Başbakan Erdoğan, katliam görüntülerini kendisinin de izlediğini ve görüntüdeki kişilerin kim olduğunun anlaşılmadığını söylediğini ifade eden Tuğluk, "Bu bir itiraftır! Demek ki Roboski'de bombalarla paramparça edilen gencecik bedenler, kim oldukları bilinmeden katledilmişlerdir! Böylesi bir itirafta bulunan Başbakan, öte yandan katliamdan dolayı genelkurmaya teşekkür etmişti. Bu ne yaman çelişki! Kim oldukları tespit dahi edilemeyen gencecik suçsuz insanları katledenlere, hele hele 'gösterdikleri hassasiyet' nedeniyle teşekkür etmek nasıl bir ruh halidir! Başbakan, katliamı inkar ederek, 'hatayı da, özrü de, tazminatı da açıkladık' diyor. Hatta 'Allah aşkına tazminatsa tazminat, resmi tazminatın ötesini de yaptık' diyerek acılarla paraları değiş tokuş edebileceğini zannediyor. Bu açıklamalar gerçekten insanlık adına trajik açıklamalardır. Katliamı kabullenmeyip, üstünü banknotlarla kapatmaya çalışmak en hafif ifadeyle vicdansızlıktır. Roboskili aileler sizden para-pul değil, adalet istiyor!" dedi.

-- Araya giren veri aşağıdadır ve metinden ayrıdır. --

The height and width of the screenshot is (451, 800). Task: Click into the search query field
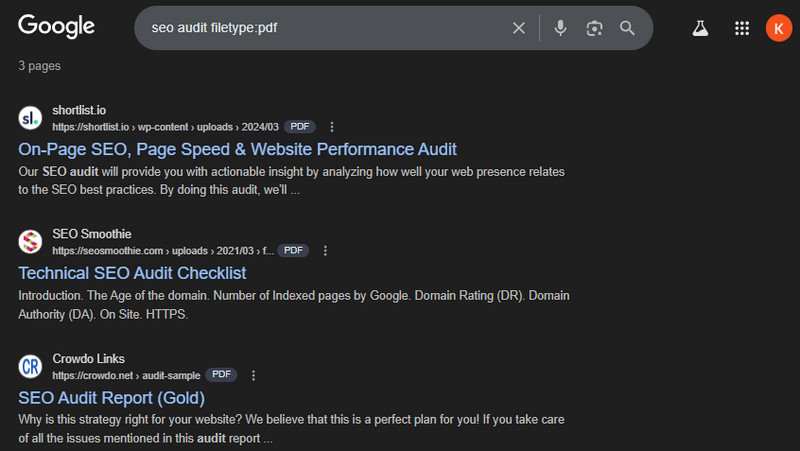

‘ULUDERE’Yİ 6 AYDIR GÜNDEMDEN SİLMEYE ÇALIŞARAK KİMLER NE ELDE ETMEYE ÇALIŞIYOR?’

"Öte yandan Başbakan; 'Uludere'nin 6 ay gündemde kalmasından kim rant elde ediyor?' diye soruyor. Bizler vicdanlı insanlar olarak, insanlık onuru mücadelesi vermek dışında zerre kadar bir şey elde ediyor değiliz" diyen Tuğluk, "Peki biz de buradan başbakana soruyoruz: Asıl, Uludere'yi 6 aydır gündemden silmeye çalışarak kimler ne elde etmeye çalışıyor? Başbakana çağrımız rant gözlüğünü çıkarıp atması, vicdan gözlüğünü takmasıdır! O zaman duygudaşlık kurabilmesi mümkün olacaktır. Bizim tek derdimiz katliamın sorumlularının açığa çıkarılması, katliam emrinin kimin verdiğinin açıklanması ve bu katliamda parmağı olan herkesin bir an önce yargı önüne çıkarılmasıdır! Hükümet yetkililerinin, içişleri bakanının ve başbakanın katliama ilişkin gayrı ciddi açıklamaları, açıkça Roboski katliamını sulandırma gayretleridir. Örneğin yine başbakanın 'her kürtaj bir Uludere'dir' sözü tam anlamıyla bir densizliktir. Başbakanın kürtaja karşı çıktığı kadar Roboski katliamına karşı çıkamıyor oluşu ibret vericidir" şeklinde konuştu.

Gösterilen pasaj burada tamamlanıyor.